As I read Will Reid’s front page story in Tuesday’s Guardian about the power going out on Monday in Nyah and Sea Lake, I got an AusNet social media message about ‘managing demand on the network’ by avoiding using non-essential large appliances and closing your curtains. Seriously?
Energy security is a matter of national security and economic security - keeping the lights on, the air conditioners running and refrigerators on at homes and supermarkets.
John F Kennedy popularised the saying “Success has many fathers, but failure is an orphan” and Australian energy policy is both a failure and an orphan. Nobody is directly responsible at state and federal level when the lights go out. States, territories and the Commonwealth are all fathers of energy failure.
The Albanese Labor Government’s reckless rollout of renewables in regional Australia – out of sight, out of mind of the Labor / Green / Teal voting seats in the cities – is putting grid reliability at risk. Mr Albanese’s Labor colleagues at Spring Street – the Allan Labor Government – are fast-tracking the national rollout of 28,000 kilometres of transmission lines including VNI-West in Mallee. Allan Labor’s Victorian renewable energy ‘zone’ (read: ground zero) is almost exclusively in Mallee. Labor is also creating a foreign ownership rural honeypot for cowboy wind turbine proponents. Local farmers, landholders and communities are being pitted against each other and railroaded while Labor’s market signal to coal and gas is: get off our grid.

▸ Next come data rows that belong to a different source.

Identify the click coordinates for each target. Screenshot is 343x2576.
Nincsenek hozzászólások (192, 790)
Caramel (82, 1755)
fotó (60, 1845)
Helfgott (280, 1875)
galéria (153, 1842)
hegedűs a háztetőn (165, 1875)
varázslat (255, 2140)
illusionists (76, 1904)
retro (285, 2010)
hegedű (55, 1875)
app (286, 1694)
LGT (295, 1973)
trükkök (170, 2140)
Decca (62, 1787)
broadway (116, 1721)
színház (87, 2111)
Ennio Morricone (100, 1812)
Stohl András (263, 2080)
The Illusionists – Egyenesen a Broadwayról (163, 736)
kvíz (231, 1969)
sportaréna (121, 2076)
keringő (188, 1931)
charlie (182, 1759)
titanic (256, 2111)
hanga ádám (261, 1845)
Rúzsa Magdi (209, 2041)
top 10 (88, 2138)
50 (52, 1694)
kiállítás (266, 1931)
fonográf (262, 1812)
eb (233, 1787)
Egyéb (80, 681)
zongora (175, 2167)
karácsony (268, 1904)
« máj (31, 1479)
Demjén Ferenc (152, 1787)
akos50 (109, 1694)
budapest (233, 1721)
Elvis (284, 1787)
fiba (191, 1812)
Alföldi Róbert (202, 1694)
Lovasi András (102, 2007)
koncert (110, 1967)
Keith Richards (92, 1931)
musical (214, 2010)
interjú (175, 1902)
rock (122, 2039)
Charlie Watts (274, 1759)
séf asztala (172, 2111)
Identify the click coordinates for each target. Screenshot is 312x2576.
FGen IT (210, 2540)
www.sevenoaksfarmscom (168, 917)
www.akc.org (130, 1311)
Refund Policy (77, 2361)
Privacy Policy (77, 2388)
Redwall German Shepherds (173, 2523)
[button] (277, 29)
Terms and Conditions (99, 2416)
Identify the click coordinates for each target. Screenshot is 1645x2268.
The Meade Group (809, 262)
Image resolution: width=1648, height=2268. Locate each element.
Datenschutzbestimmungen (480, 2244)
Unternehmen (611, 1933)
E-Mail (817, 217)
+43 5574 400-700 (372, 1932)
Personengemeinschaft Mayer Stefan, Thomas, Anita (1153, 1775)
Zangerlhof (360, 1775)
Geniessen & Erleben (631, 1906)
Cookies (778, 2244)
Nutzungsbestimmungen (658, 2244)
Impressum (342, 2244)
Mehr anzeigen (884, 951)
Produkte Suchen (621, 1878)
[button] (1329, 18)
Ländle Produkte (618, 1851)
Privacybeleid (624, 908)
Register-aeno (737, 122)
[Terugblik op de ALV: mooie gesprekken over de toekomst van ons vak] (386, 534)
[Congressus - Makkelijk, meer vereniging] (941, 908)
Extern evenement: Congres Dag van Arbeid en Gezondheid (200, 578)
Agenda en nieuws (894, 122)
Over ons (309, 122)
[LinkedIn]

You and I already gold-plated Australia’s energy grid in the 2000s through our power bills, paying a fortune for the poles and wires for a supposedly reliable energy grid. Yet Labor entices foreign-owned energy generation at places hundreds of kilometres away from where existing generators plug into the grid. Labor is now platinum-plating the grid, and it is showing on your sky-rocketing power bills.
The Liberal-Nationals Coalition will keep the power on through our common sense, secure energy policy. We will responsibly phase-out coal, backing gas as an essential resource and installing zero-emissions, 24/7 nuclear power at existing coal power sites in the existing grid from 2035.